This podcast video is from my Free Math Worksheets series, which you can access here.

If the video does not display, watch on YouTube.

**Download Free Worksheets: 9x Tables**

Multiplying by 9 raises some really simple and interesting patterns, which you can use to help children to learn this set of number facts or times tables.

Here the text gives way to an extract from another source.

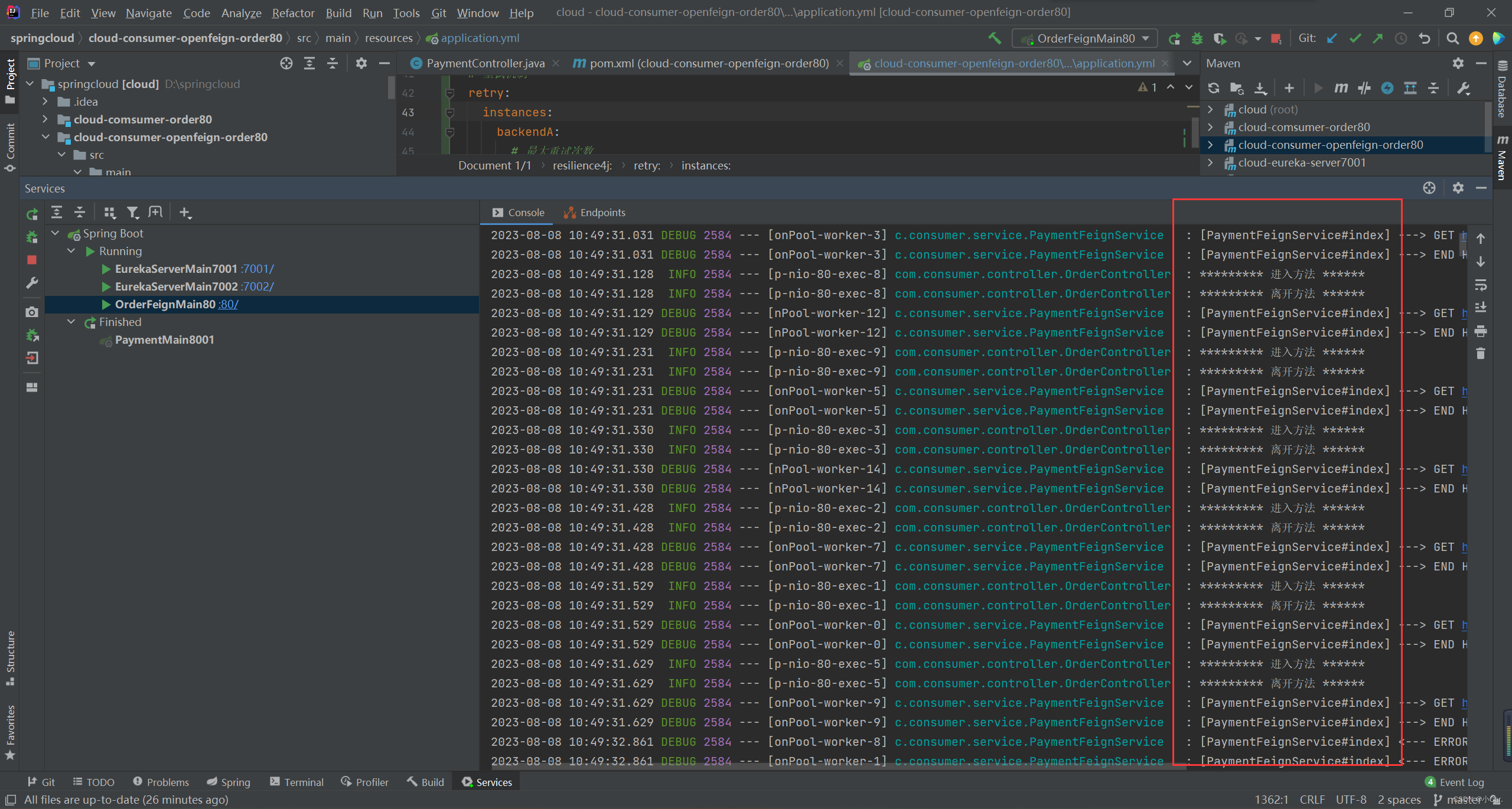Open the :80/ link for OrderFeignMain80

**Teaching the 9x Nine Times Tables**

**9x Tables: Start With 10**

As explained in the video, if you start with the equivalent multiple of 10, you can then compensate to quickly find the 9x answer. For example, think about 8×9:

- 8 x 9 = ?
- 8 x 10 = 80
- Subtract 8 ones (one for each set of 10): 80 – 8 = 72
- 8 x 9 = 72

**9x Tables: Sum of Digits Equals 9**

Look at the multiples of 9 up to 90, and check out the sum of the tens digit and the ones digit in each multiple:

- 09 : 0 + 9 = 9
- 18 : 1 + 8 = 9
- 27 : 2 + 7 = 9
- 36 : 3 + 6 = 9
- 45 : 4 + 5 = 9
- 54 : 5 + 4 = 9
- 63 : 6 + 3 = 9
- 72 : 7 + 2 = 9
- 81 : 8 + 1 = 9
- 90 : 9 + 0 = 9

Students can use a two-step process which takes advantage of the above pattern:

- 6 x 9 = ?
- There must be 5 tens (because we know it is a bit less than 60)
- So, 6 x 9 = 5?
- If the digits in the answer add up to 9, what is the other digit; ie, 5 + ? = 9. The other digit must be ‘4’
- 6 x 9 = 54

**9x Tables: Finger Trick**

Put both hands up in front of you, palms facing away. Imagine that each finger is numbered, from left to right, from 1 to 10.

To find a multiple of 9:

- 3 x 9 = ?
- Hold up your hands, thumbs together
- Put down the finger that corresponds to the number multiplying the 9: the third finger
- Count the fingers to the left of the finger that is down: 2 – this is the number of tens
- Count the fingers to the right of the finger that is down: 7 – this is the number of ones
- 3 x 9 = 27

x9 is my favorite set in the times table. I really like your 2-step using “sum of digits equals 9,” letting kids find that patterns are everywhere in math. Unfortunately, I had to learn the times table through fear: we had to hold our palms out, teacher would walk around room with large stick, point to one of us and say, “5 times 9,” and if we didn’t spit out the answer right there and then, we’d get a sharp whack with the stick on our palm. I got hit couple times, learned quickly after that!

There are many “magic tricks” that use casting-out nines too. Thanks, Peter!

Thanks, Fawn. I too love the 9s, but as a child I thought they were really hard.

Wow – your description reminded me of times in the old days when teachers used a stick to motivate us to learn. I thought those methods had finished before my readers’ childhood 🙂 obviously not.

I’d forgotten about casting out 9s, and none of my teachers mentioned it at school. It’s a pretty cool trick, discovered by the Romans, according to Wikipedia: http://en.wikipedia.org/wiki/Casting_out_nines .

There’s just so much cool mathematics to teach our students, it’s a wonder that so many think math is boring!